/FEND-website-optimization

A performance optimization project

Primary LanguageHTML

Performance Optimization

The goal of this project was to optimize the performance of a given website, or put more elegantly:

As web applications become increasingly interactive and accessed on a variety of devices there are a variety of opportunities in which performance issues can hinder the user experience. This project presents a number of those performance issues and provides an opportunity to showcase your skills in identifying and optimizing web applications.

Throughout the project and proceeding course I learned about the critical rendering path (CRP), which is essentially the browser's pipeline of receiving, processing, and eventually rendering HTML, CSS, and JavaScript into a visible web page, and the dependencies between them. Further, I learned to see sites as continuously running applications, as opposed to static pages, and how to maintain a high and consistent frame rate in order to secure the best user experience.

Optimizing the CRP and load time

The first step in the project was to optimize the CRP, and bring the page load time down. Google's PageSpeed Insights PageSpeed score was used as the metric of performance.

Starting out and setting up

This project began by forking the Web Performance Optimization project, which is a repo with the original janky website. The forked repo was then cloned to my local machine. To test the performance of the site, it needs to be accessed via a server, rather than my local machine. Otherwise, resource requests are not actually being sent over the web.

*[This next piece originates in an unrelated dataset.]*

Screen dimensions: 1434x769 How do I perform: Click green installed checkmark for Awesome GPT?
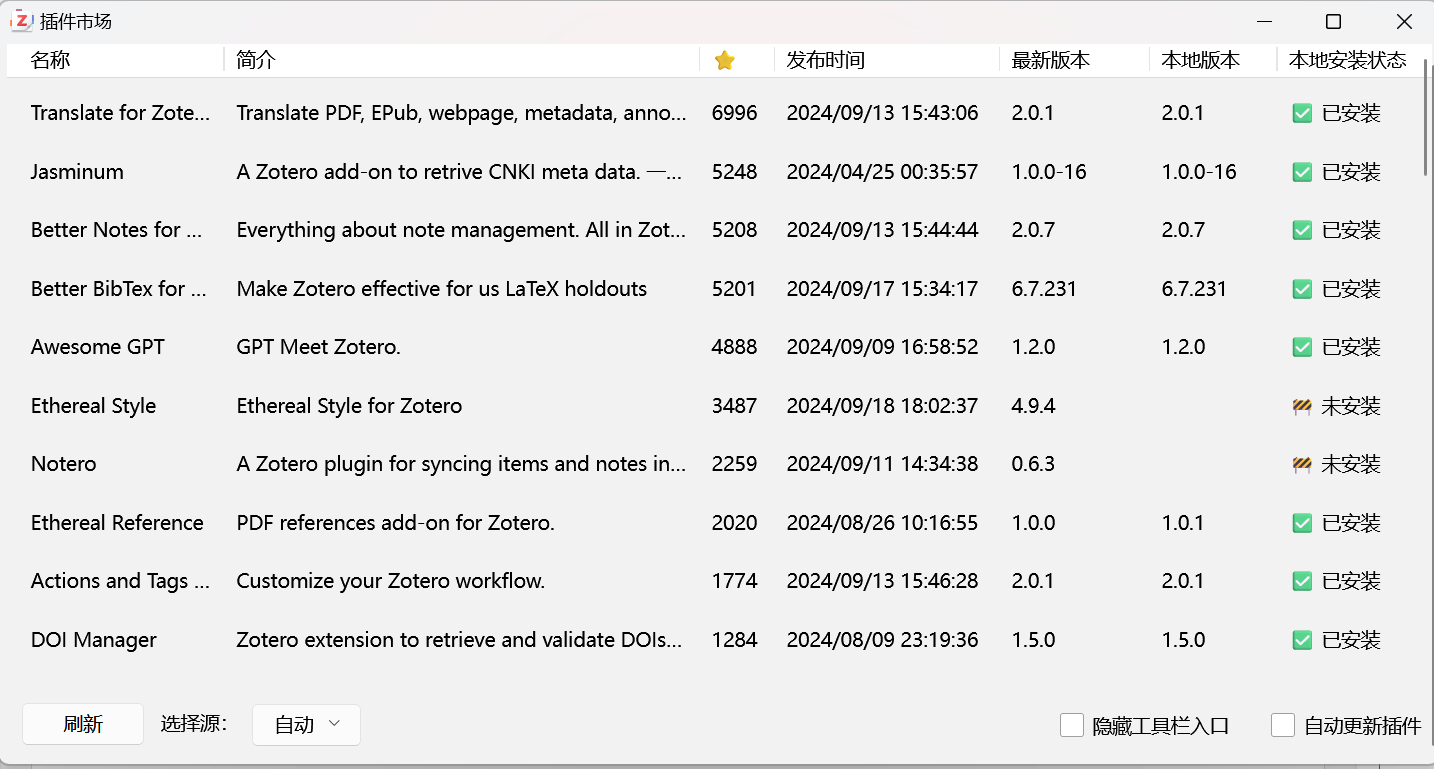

Trying to achieve this, I set up a local python server by running

    python -m SimpleHTTPServer 8080

in the project's working directory. This lets the directory act as a local server, but unfortunately, this still won't work for Google's Page Speed Insights, because my local server is not accessible remotely. To solve this, I used ngrok to securely expose my local server to the web.

    ./ngrok http 8080

Testing the website with Pagespeed Insights, I get a starting score of:

  • Mobile: 27
  • Desktop: 29

Media Queries

I started by adding a media query to the non-critical CSS resource, print.css. This resource is only used if the page is being printed, and so it doesn't need to be requested and parsed before we start displaying content. Adding the attribute media="print" to the print.css external link tells the browser not to prioritize this file unless we are printing, and wait until after the page has rendered to request and process it.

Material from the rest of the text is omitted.